▸ **Try it**:
Reproduce the family travel blog word for word, everything from "This county has" down to "from our roof.".

▸ **Given passage**:
□ □ □ □
Su Family Trip to the Americas & Village travel blog

This county has famous rice terraces and is populated almost all by...

The house we rented on the slope of the mountain.

It's the biggest house we had ever lived, with beautiful view of...

The view from the roof terrace on the 3rd floor.

Sunset view from the house with the county town on the left.

View of the villages and rice terrace from our roof.

Joani in her 1st grade class on her first day - the...

With "goodbyes" comes "welcome" to another new place, new adventure, and new experiences of His leadings. From one rural area we moved to another, except this time it is 1000m lower in elevation and 1000km more south, right at the border of Vietnam. This county town is nestled between rice terraces and high mountains. The area is 98% ethnic people group, mostly Hani. We will be learning the Hani language with a local tutor. Hani is the primary language of communication in this area, so this will be the first time during our 8 years of living on the field we need to do language studies.

First thing is to find a place. Fortunately, a family recently moved away and we were able to inherit their rental house (or mansion by our previous standard). It has 2 floors plus a roof terrace, 8 bedrooms and a lot of cleaning! We have never lived in such large place in our life (300+ sq meters indoor)! After living for the past half year without indoor toilet or shower, we feel like this place is 5 star. It's amazing how it took only 5 months in the village to change one's perspective of living standard. The landlord has been renting out his place for a low price because the villagers believe his place is haunted. Our entire family has been cleaning as a team, nonstop for the last 2 weeks, sweeping away the cobwebs and dust, taking turns cooking. We pray for a suitable helper for our new home.

We like the rural life style. The entire county town is up and running by 7:30am, so we now sleep very early to be able to fit in the flow of life in The county. The choir of roosters is crowing away around 5:30am! The flocks of geese honk away after it is very hard to sleep in!

Our new rented apartment is a two-minute walk from the local Chinese school! Classes start at 7:10am, so the kids are up by 6:30am, have breakfast and walk to school together. Nathan is attending 2nd grade full time, and Joani is auditing 1st grade. We give thanks for the kindness the classmates and teachers are showing to our kids. Nathan is excited to attend the after school drawing class, and Joani is excited to join the dance program with her classmates. Jonathan's office is a 10-minute walk from home. During his one and half hour lunch break, he can come home to help Olivia with her math and supervise Nathan and Joani with their Chinese school work.

In this county, Jonathan will be leading a team of about 15 staff in managing a development project covering three townships with seven administrative villages and about 40+ natural villages working with about a population of 20,000 villagers.
□ □ □ □
▸ **Input data**:
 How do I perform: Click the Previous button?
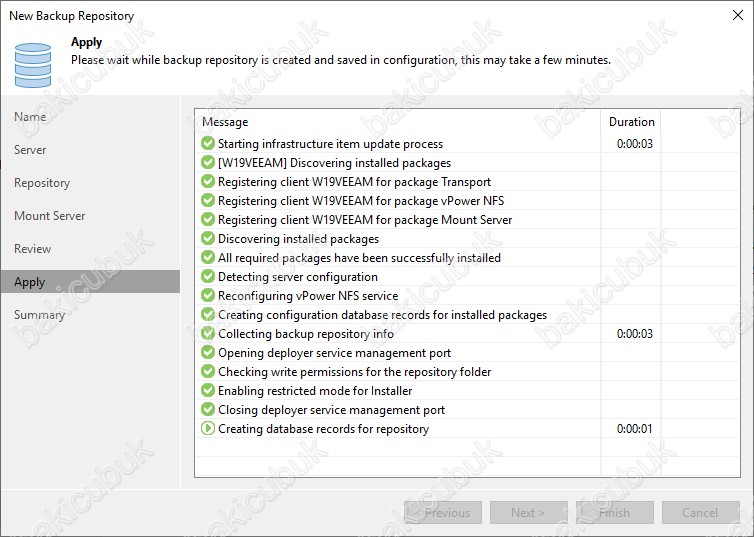coord(443,513)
□ □ □ □
▸ **Expected answer**:
This county has famous rice terraces and is populated almost all by...

The house we rented on the slope of the mountain.

It's the biggest house we had ever lived, with beautiful view of...

The view from the roof terrace on the 3rd floor.

Sunset view from the house with the county town on the left.

View of the villages and rice terrace from our roof.